## Problem description
Your answer should consist only of the lines below from the one with "The height and width of the screenshot is (914, 1625)." through the one with "Given: Open Don't", copied exactly.

## Records shown
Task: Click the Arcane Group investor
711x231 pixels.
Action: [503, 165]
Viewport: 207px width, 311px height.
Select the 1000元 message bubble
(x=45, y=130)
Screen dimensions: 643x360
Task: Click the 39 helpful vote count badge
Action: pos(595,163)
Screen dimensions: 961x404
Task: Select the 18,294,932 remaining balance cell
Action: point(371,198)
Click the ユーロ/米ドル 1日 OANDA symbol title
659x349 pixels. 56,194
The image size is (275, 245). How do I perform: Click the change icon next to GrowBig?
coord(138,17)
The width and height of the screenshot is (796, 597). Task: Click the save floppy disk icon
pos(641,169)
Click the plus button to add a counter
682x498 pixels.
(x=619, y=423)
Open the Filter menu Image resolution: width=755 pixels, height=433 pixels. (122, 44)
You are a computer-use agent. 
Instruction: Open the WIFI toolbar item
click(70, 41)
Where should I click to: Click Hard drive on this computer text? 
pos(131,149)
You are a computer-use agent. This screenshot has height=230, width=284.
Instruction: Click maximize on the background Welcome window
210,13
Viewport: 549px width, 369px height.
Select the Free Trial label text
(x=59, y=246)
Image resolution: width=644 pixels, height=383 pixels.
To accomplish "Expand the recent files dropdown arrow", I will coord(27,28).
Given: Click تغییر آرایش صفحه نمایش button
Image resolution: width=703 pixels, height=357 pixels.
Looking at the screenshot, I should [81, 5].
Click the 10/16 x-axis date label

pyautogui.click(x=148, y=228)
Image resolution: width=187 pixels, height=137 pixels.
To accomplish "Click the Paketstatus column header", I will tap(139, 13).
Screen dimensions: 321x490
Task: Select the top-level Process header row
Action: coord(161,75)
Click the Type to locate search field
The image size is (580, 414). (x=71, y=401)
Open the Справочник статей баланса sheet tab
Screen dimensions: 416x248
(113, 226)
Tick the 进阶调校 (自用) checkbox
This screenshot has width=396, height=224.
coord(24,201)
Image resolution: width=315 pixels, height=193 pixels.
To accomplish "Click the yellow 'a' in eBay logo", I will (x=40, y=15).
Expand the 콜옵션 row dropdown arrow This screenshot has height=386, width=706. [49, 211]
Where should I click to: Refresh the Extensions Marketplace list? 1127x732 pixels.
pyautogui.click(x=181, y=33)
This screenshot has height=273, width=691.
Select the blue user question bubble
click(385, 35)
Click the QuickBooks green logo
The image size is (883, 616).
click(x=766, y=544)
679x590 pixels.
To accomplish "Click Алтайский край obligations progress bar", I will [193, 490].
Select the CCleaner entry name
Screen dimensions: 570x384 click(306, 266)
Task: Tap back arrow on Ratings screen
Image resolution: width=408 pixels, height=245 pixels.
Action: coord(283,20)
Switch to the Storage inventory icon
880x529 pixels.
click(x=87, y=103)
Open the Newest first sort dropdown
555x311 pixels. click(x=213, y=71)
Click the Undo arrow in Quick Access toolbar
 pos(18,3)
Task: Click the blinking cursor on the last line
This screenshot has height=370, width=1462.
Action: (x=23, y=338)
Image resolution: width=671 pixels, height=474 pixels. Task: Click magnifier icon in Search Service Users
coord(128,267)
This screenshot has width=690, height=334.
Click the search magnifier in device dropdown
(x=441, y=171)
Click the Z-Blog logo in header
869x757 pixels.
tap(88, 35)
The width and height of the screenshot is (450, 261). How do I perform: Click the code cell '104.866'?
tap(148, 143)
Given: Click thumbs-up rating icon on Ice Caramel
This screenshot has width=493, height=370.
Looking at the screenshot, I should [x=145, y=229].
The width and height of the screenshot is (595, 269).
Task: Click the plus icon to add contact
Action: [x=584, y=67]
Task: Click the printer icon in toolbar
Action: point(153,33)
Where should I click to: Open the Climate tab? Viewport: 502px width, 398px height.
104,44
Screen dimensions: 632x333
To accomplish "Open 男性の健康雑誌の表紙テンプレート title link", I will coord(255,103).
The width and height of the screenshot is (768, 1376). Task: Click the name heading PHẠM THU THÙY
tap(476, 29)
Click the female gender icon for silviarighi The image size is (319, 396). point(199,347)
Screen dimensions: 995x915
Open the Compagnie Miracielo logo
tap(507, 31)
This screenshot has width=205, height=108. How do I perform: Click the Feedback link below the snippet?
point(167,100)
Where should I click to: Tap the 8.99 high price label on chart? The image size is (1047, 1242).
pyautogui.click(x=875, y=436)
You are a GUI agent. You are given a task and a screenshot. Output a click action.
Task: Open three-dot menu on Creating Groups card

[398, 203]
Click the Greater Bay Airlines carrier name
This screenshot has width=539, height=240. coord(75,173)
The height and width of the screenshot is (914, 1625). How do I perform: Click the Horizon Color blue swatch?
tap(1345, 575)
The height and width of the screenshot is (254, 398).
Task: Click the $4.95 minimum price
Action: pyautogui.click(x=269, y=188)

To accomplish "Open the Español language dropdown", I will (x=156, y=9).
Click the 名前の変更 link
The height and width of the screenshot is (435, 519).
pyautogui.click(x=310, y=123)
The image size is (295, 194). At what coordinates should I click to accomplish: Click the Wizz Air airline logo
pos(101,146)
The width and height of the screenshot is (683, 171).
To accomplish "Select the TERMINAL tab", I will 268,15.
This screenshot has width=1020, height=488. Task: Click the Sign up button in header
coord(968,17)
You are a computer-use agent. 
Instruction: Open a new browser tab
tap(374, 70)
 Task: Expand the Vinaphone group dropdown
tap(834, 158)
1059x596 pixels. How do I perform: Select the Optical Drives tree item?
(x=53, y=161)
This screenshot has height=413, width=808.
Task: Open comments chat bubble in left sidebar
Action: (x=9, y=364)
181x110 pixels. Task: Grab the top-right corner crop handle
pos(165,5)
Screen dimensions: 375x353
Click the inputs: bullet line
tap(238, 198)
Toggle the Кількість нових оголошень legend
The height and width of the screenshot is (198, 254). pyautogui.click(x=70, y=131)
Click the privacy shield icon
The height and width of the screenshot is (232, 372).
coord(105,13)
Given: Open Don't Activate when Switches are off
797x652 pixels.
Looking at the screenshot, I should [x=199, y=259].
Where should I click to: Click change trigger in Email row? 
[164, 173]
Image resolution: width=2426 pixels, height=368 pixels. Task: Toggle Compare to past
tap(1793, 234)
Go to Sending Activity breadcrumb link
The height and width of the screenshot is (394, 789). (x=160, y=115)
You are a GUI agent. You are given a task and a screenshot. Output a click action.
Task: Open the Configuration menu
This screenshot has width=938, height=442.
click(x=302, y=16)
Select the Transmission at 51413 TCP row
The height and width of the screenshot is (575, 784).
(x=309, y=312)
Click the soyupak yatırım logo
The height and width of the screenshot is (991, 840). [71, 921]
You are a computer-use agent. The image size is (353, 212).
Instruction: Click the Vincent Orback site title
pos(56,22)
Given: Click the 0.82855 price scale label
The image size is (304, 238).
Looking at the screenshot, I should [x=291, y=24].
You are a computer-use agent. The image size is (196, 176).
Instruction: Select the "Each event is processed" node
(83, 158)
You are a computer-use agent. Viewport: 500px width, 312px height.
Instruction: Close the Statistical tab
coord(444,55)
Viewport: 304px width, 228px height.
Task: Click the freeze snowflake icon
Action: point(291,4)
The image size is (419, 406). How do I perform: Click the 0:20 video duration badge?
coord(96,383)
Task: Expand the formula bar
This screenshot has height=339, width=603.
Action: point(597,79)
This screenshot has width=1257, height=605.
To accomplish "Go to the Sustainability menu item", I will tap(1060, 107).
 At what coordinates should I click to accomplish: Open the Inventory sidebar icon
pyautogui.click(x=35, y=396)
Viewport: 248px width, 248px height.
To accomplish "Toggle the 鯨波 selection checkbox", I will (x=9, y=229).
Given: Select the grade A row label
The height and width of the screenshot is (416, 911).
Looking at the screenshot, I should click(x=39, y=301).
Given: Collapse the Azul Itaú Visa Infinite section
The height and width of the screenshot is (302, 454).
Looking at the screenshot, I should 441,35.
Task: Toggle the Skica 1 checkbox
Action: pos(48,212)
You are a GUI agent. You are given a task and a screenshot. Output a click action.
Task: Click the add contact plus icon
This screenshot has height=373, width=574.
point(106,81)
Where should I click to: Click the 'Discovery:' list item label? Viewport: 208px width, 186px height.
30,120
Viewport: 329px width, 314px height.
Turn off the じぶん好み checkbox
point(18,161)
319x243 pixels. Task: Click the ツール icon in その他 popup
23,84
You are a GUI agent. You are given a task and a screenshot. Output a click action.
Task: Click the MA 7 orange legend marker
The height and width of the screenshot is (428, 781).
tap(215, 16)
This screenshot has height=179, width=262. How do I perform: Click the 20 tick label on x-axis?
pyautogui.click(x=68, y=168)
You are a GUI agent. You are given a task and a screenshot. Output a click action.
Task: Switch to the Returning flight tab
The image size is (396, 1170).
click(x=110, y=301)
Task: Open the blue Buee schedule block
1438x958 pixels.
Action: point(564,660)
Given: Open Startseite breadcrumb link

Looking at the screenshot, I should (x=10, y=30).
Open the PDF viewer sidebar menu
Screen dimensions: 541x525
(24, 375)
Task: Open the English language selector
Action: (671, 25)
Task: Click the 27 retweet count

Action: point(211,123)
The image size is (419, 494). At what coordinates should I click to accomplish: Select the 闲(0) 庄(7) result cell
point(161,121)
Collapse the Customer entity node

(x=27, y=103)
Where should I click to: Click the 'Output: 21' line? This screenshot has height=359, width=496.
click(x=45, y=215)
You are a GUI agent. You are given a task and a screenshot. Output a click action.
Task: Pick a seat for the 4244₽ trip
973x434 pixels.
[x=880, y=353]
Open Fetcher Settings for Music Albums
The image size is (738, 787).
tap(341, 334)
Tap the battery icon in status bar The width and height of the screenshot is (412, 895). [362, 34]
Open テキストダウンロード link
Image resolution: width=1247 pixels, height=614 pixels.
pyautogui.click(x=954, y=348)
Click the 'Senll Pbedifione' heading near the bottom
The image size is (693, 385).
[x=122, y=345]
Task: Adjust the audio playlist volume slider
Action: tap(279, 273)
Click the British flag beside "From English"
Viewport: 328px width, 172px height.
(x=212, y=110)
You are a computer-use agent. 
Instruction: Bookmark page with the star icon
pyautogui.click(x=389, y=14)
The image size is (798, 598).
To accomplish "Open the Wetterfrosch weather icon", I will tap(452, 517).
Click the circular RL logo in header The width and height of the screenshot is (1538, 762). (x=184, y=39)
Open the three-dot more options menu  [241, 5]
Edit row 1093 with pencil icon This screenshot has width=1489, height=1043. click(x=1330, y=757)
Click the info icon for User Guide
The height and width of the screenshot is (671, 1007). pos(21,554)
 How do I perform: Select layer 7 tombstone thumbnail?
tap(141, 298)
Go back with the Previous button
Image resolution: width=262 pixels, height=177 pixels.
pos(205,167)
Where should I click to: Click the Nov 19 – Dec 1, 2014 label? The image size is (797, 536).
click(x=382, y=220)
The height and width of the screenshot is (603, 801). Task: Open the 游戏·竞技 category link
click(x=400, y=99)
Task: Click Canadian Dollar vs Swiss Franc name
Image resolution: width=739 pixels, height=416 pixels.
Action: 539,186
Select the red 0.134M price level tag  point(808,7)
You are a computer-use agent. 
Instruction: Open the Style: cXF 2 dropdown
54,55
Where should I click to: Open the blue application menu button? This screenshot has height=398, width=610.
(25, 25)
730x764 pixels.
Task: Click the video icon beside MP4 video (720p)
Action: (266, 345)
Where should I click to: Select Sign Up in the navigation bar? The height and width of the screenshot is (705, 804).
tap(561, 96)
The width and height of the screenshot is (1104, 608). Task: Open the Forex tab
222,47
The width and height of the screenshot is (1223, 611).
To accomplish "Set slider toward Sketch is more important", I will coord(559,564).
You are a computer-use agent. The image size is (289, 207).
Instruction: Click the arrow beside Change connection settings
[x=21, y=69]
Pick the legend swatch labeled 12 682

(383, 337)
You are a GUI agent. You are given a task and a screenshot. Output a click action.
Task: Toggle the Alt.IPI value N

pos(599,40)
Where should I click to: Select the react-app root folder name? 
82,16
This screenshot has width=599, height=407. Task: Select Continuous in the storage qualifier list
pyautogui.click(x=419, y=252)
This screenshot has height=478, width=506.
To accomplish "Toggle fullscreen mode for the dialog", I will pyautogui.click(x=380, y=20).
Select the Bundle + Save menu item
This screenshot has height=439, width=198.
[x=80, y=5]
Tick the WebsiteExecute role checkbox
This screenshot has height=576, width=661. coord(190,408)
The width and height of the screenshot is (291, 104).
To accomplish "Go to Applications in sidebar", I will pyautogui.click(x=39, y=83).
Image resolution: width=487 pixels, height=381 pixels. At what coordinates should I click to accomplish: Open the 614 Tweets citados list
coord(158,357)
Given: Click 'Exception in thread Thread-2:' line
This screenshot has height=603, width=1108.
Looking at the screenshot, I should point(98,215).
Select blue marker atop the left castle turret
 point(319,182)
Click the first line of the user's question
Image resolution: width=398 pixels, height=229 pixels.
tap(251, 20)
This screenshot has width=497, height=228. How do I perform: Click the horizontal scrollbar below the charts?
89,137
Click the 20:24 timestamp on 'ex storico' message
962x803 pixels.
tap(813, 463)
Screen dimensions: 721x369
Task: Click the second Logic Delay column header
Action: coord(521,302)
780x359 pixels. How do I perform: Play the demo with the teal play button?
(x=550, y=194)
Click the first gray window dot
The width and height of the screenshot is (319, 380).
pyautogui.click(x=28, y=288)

## Reply
The height and width of the screenshot is (914, 1625). How do I perform: Click the Horizon Color blue swatch?
tap(1345, 575)
The height and width of the screenshot is (254, 398).
Task: Click the $4.95 minimum price
Action: pyautogui.click(x=269, y=188)

To accomplish "Open the Español language dropdown", I will (x=156, y=9).
Click the 名前の変更 link
The height and width of the screenshot is (435, 519).
pyautogui.click(x=310, y=123)
The image size is (295, 194). At what coordinates should I click to accomplish: Click the Wizz Air airline logo
pos(101,146)
The width and height of the screenshot is (683, 171).
To accomplish "Select the TERMINAL tab", I will 268,15.
This screenshot has width=1020, height=488. Task: Click the Sign up button in header
coord(968,17)
You are a computer-use agent. 
Instruction: Open a new browser tab
tap(374, 70)
 Task: Expand the Vinaphone group dropdown
tap(834, 158)
1059x596 pixels. How do I perform: Select the Optical Drives tree item?
(x=53, y=161)
This screenshot has height=413, width=808.
Task: Open comments chat bubble in left sidebar
Action: (x=9, y=364)
181x110 pixels. Task: Grab the top-right corner crop handle
pos(165,5)
Screen dimensions: 375x353
Click the inputs: bullet line
tap(238, 198)
Toggle the Кількість нових оголошень legend
The height and width of the screenshot is (198, 254). pyautogui.click(x=70, y=131)
Click the privacy shield icon
The height and width of the screenshot is (232, 372).
coord(105,13)
Given: Open Don't Activate when Switches are off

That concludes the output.